With Sylvia in my arms I ran for my aunt. “Aunt Ellsbeth, come quickly! Vera is bleeding all over my bedroom floor!”
Indifferently my aunt looked my way, flour smudged on her chin.
“She’s really bleeding, and the blood is running down her legs …”
Only then did my aunt stride to the sink to wash the flour from her hands. She dried them on her spotless white apron. “Well, come along. I may need your help. There’s a wild, destructive side to that girl, and no doubt she’s managed to get herself in trouble.”
We arrived in time to see Vera crawling on the floor
, drenched with her own blood by now and still bleeding as she pawed through the congealing pools of blood, crying out, “The baby … I’ve lost my baby …” Wild and distraught looking, she raised her head when we entered the room. I hugged Sylvia closer.
“Were you pregnant?” asked my aunt coldly, doing nothing to help her daughter.
“Yes!” screamed Vera, still feeling around in the blood. “I’ve got to have that baby! I’ve got to! I need that baby! It’s my ticket out of this hellhole, and now it’s gone. Help me, Momma, help me save my baby!”
My aunt glanced down at all the blood. “If you’ve lost it, better so.”
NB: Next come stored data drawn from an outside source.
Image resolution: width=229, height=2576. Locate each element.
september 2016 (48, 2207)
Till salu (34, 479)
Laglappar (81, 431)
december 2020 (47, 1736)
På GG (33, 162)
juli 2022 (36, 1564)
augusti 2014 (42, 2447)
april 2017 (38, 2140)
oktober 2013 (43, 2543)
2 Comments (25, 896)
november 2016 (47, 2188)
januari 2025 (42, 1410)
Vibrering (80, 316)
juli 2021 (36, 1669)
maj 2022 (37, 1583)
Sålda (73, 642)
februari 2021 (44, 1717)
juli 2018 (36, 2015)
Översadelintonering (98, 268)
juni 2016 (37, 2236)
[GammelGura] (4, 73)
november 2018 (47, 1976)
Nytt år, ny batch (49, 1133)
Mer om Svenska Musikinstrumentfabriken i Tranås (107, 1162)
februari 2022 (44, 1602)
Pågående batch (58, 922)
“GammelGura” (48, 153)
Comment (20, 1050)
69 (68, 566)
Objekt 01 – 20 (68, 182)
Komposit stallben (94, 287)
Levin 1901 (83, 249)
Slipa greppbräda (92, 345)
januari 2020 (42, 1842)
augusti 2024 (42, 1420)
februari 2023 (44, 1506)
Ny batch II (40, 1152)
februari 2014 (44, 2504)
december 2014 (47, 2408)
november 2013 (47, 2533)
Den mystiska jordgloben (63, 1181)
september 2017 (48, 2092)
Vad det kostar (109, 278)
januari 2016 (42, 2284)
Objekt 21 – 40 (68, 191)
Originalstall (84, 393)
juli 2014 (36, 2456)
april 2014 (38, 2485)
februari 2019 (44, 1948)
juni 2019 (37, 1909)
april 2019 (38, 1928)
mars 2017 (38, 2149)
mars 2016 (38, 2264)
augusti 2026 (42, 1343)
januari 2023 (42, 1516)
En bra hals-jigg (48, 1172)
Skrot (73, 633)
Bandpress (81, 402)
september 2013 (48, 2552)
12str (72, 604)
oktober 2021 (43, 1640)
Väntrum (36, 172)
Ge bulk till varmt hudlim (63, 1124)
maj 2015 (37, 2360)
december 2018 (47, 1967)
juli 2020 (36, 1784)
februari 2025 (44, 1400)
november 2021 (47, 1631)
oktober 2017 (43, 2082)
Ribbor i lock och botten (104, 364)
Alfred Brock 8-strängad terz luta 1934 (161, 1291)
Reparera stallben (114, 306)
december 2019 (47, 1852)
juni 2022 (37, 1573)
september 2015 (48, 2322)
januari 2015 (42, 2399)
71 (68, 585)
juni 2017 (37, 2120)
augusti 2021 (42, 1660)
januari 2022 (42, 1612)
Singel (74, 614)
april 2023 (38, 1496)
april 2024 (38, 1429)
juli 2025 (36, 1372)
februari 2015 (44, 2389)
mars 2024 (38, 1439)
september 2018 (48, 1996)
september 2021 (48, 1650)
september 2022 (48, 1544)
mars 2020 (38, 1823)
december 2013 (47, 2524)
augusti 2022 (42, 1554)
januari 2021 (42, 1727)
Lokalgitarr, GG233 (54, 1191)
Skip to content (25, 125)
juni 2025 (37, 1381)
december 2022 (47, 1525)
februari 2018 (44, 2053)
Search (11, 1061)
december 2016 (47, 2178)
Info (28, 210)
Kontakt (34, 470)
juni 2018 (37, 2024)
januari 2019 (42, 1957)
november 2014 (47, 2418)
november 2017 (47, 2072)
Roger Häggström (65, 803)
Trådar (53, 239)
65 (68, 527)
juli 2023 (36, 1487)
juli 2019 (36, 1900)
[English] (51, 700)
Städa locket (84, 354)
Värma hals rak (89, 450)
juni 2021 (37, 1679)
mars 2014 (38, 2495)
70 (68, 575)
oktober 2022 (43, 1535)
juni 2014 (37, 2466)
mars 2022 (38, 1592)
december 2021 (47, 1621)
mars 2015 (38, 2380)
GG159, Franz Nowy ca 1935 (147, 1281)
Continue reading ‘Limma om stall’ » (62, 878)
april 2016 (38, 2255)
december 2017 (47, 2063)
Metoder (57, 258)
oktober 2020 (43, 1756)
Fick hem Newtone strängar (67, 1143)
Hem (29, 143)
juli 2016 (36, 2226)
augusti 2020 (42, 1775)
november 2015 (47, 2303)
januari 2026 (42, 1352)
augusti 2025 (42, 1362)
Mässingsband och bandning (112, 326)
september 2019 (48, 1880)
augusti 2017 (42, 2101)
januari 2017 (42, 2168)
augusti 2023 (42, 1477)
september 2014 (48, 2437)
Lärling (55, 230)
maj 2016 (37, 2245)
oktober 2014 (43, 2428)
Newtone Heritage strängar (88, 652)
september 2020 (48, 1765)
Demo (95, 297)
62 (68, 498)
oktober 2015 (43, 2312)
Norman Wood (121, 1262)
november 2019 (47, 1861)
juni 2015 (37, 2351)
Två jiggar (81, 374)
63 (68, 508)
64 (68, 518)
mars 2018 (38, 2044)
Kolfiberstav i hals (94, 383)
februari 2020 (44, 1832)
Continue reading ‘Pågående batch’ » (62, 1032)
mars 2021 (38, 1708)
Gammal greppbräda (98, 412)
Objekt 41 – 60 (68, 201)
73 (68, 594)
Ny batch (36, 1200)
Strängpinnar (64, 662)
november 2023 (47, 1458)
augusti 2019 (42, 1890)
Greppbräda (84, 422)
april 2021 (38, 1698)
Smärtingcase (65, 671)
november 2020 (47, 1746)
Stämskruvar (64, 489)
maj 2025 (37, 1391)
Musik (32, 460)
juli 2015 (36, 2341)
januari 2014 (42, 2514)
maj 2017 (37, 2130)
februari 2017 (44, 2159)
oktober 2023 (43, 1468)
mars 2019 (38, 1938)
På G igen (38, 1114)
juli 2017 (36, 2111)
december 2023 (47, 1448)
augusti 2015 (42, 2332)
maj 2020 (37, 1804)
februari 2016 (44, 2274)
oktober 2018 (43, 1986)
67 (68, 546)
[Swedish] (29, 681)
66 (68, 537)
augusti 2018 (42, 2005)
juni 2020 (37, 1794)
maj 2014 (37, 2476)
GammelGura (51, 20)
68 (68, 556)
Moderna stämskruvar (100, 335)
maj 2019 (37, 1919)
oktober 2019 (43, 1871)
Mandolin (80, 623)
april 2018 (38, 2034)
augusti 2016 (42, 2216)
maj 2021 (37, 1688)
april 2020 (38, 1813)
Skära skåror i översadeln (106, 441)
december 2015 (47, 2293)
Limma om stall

Demented looking, Vera’s eyes went wild and her fingers curled around one huge clot of blood that she hurled at her mother. It struck my aunt’s apron and fell to the floor with a sickening clomp. “Now he’ll never take me with him,” Vera wailed.
“Clean up the mess you’ve made, Vera,” ordered my aunt, seizing me by the hand and trying to drag me away. “When I come back I want to see this room as spotless as it was this morning. Use cold water on that rug.”
“Mother,” cried Vera, looking weak now and ready to faint. “I’ve just miscarried—and you worry about the rug?”
“The Oriental is valuable.”
Closing the door behind us, my aunt shoved me in front of her as Sylvia continued to whimper. “I should have known it would happen this way. She’s no good, like her father.” She paused, seeming to reflect before she added, “And yet he made other children without her flaws …”
Feeling sick, I still managed to find a voice. “Is Vera really Papa’s child?”
Without answering, my aunt hurried back to the kitchen, where she immediately washed her hands again, scrubbing them with a brush. She hurled her soiled apron into the laundry sink, which she filled with cold water, and then took a fresh apron from a cabinet drawer. The apron was white with sharp, ironed creases. Once she had the apron strings tied, she began to roll the pie pastry she’d abandoned.